PASSAGE FOR REVIEW —
◆ ◆ ◆

Ezra Klein is very smart. Unfortunately, sometimes he allows his factual research to limit his worldview to the status quo; he becomes a conservative in the worst sense of that term. Consider his recent article on Social Security.
Klein argues, “Over the next 75 years, Social Security’s shortfall is equal to about 0.7 percent of GDP. … Social Security’s 75-year shortfall is manageable. In fact, it’d be almost completely erased by applying the payroll tax to income over $106,000.”
But “the numbers” — not actually facts but projections — obscure all the important details about the issue.
A mere fraction of a percent of GDP may not sound like much until we realize that the economy has been weighed down by many such burdens. A trillion here, a trillion there, as the saying goes. Social Security is one of several welfare entitlement programs — see also Medicare and Medicaid — threatening to drag down the American economy.
Moreover, the Congressional Budget Office’s projections that Klein cites presumes the government can predict GDP nearly a century out — which of course is quite ridiculous. Because most projections show steady GDP gains, the relative size of the Social Security burden appears much lower than its actual cost.
Further saddling “the rich” with higher taxes, of course, only discourages productive effort and thereby impedes the rate of economic growth. So does expanding a welfare program that encourages people to work and save less.
In addition, the “facts” that Klein cites contain the outright fraudulent presumption that “the current balance in the OASDI trust funds” (see page ix of the report) somehow mitigates the program’s liabilities. They do not, for reasons Paul Hsieh explains.
So the fact that Social Security threatens to erode a “mere” 0.7 percent of additional projected GDP (or CBO says 0.6 percent) is indeed quite troubling.
An even worse example of Klein’s static thinking may be found in his comment, “Without Social Security, 45 percent of seniors would be under the poverty line. With Social Security, 10 percent of seniors are under the poverty line.” But other things would definitely NOT be equal.

◆ ◆ ◆

ENTRIES SUPPLIED —
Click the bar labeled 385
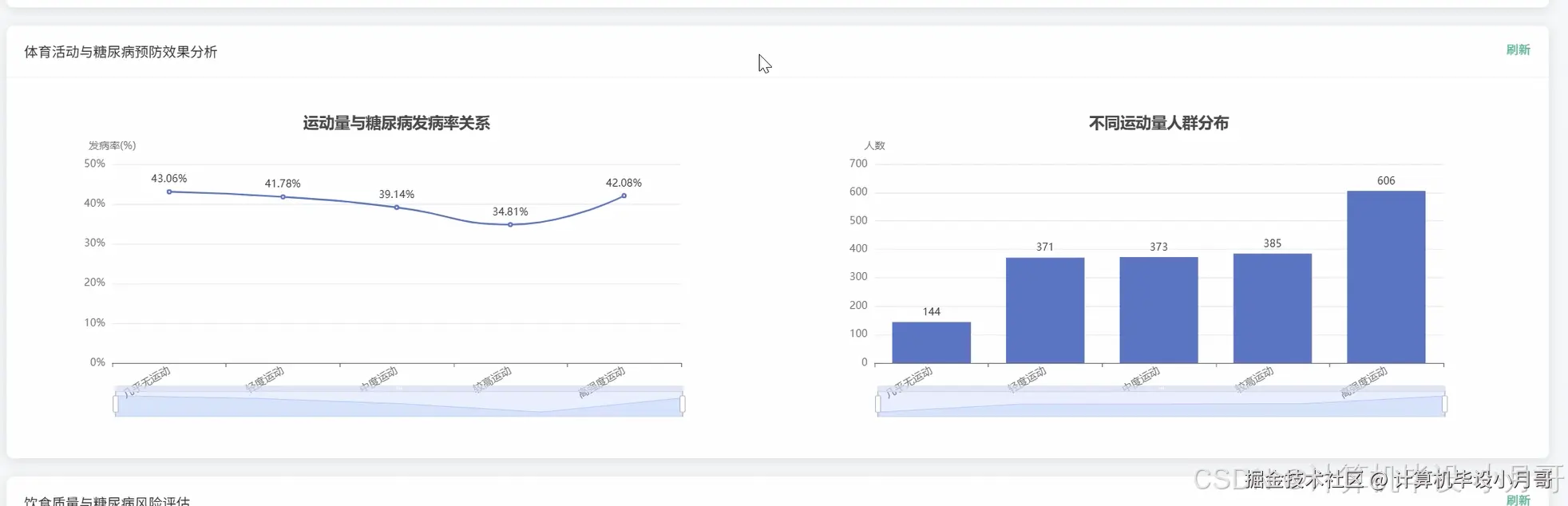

◆ ◆ ◆

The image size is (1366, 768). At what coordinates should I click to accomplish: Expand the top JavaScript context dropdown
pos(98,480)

◆ ◆ ◆

PROBLEM —
Reproduce the piece criticizing Ezra Klein's Social Security article above, word for word from start to finish.

RESULT FOR THIS EXERCISE —
Ezra Klein is very smart. Unfortunately, sometimes he allows his factual research to limit his worldview to the status quo; he becomes a conservative in the worst sense of that term. Consider his recent article on Social Security.
Klein argues, “Over the next 75 years, Social Security’s shortfall is equal to about 0.7 percent of GDP. … Social Security’s 75-year shortfall is manageable. In fact, it’d be almost completely erased by applying the payroll tax to income over $106,000.”
But “the numbers” — not actually facts but projections — obscure all the important details about the issue.
A mere fraction of a percent of GDP may not sound like much until we realize that the economy has been weighed down by many such burdens. A trillion here, a trillion there, as the saying goes. Social Security is one of several welfare entitlement programs — see also Medicare and Medicaid — threatening to drag down the American economy.
Moreover, the Congressional Budget Office’s projections that Klein cites presumes the government can predict GDP nearly a century out — which of course is quite ridiculous. Because most projections show steady GDP gains, the relative size of the Social Security burden appears much lower than its actual cost.
Further saddling “the rich” with higher taxes, of course, only discourages productive effort and thereby impedes the rate of economic growth. So does expanding a welfare program that encourages people to work and save less.
In addition, the “facts” that Klein cites contain the outright fraudulent presumption that “the current balance in the OASDI trust funds” (see page ix of the report) somehow mitigates the program’s liabilities. They do not, for reasons Paul Hsieh explains.
So the fact that Social Security threatens to erode a “mere” 0.7 percent of additional projected GDP (or CBO says 0.6 percent) is indeed quite troubling.
An even worse example of Klein’s static thinking may be found in his comment, “Without Social Security, 45 percent of seniors would be under the poverty line. With Social Security, 10 percent of seniors are under the poverty line.” But other things would definitely NOT be equal.